### Task material
⁂
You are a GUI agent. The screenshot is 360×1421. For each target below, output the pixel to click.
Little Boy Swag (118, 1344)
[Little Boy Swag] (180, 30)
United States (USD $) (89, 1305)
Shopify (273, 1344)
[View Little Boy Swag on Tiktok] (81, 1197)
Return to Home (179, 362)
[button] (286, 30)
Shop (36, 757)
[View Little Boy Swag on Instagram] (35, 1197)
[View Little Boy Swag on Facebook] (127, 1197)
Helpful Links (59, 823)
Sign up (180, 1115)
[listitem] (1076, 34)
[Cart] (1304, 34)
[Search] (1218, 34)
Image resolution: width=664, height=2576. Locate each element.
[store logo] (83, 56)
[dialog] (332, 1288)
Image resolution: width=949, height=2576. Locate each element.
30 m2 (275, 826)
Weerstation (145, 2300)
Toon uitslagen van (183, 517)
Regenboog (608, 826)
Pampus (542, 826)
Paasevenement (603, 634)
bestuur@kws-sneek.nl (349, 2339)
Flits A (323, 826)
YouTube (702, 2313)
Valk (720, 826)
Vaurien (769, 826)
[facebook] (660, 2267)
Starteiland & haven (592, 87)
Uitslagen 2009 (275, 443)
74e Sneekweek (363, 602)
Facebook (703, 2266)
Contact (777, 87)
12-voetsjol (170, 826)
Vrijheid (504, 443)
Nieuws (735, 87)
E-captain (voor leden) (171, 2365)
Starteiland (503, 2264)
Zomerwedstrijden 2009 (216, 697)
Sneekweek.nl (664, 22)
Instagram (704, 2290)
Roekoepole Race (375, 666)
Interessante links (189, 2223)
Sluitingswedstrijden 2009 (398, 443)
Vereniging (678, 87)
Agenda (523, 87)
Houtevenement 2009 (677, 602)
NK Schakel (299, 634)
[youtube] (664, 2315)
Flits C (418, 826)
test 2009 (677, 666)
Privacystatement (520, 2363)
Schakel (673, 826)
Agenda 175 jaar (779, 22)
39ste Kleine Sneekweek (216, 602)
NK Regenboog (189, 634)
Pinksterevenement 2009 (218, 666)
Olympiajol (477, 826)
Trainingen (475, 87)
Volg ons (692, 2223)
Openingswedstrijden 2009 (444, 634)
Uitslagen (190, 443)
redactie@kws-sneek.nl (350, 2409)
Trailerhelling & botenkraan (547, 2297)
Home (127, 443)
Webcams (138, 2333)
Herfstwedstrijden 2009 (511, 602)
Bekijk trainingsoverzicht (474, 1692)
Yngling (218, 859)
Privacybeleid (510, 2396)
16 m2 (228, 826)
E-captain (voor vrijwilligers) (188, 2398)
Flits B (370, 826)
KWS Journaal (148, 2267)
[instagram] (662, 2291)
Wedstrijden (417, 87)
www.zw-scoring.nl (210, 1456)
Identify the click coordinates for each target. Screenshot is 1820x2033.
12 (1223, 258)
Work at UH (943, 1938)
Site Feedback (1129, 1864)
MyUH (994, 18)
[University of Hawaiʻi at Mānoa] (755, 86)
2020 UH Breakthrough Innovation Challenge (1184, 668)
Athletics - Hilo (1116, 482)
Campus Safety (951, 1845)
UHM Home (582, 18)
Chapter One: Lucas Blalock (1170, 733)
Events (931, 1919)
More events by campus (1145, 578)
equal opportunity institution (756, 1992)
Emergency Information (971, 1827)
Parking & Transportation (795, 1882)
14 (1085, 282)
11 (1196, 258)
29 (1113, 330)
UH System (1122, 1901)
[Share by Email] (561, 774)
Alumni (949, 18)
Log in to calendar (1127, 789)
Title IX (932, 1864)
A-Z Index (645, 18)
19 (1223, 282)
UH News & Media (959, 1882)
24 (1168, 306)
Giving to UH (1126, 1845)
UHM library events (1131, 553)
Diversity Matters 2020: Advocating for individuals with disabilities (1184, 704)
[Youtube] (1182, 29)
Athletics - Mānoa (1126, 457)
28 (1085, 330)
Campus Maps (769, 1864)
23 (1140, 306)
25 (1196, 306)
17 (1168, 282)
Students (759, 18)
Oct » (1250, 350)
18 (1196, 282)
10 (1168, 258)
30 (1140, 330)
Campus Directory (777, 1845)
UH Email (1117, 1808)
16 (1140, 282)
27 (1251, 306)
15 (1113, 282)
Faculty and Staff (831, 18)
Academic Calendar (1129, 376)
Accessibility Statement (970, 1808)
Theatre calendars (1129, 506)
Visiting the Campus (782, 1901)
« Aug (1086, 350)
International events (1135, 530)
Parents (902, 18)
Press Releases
⁂
### Directions for this task
Look above for the line with "[View Little Boy Swag on Facebook]" and the line with "E-captain (voor leden) (171, 2365)". Retype those two lines and every line between them exactly, adding nothing.

### Result of this exercise
[View Little Boy Swag on Facebook] (127, 1197)
Helpful Links (59, 823)
Sign up (180, 1115)
[listitem] (1076, 34)
[Cart] (1304, 34)
[Search] (1218, 34)
Image resolution: width=664, height=2576. Locate each element.
[store logo] (83, 56)
[dialog] (332, 1288)
Image resolution: width=949, height=2576. Locate each element.
30 m2 (275, 826)
Weerstation (145, 2300)
Toon uitslagen van (183, 517)
Regenboog (608, 826)
Pampus (542, 826)
Paasevenement (603, 634)
bestuur@kws-sneek.nl (349, 2339)
Flits A (323, 826)
YouTube (702, 2313)
Valk (720, 826)
Vaurien (769, 826)
[facebook] (660, 2267)
Starteiland & haven (592, 87)
Uitslagen 2009 (275, 443)
74e Sneekweek (363, 602)
Facebook (703, 2266)
Contact (777, 87)
12-voetsjol (170, 826)
Vrijheid (504, 443)
Nieuws (735, 87)
E-captain (voor leden) (171, 2365)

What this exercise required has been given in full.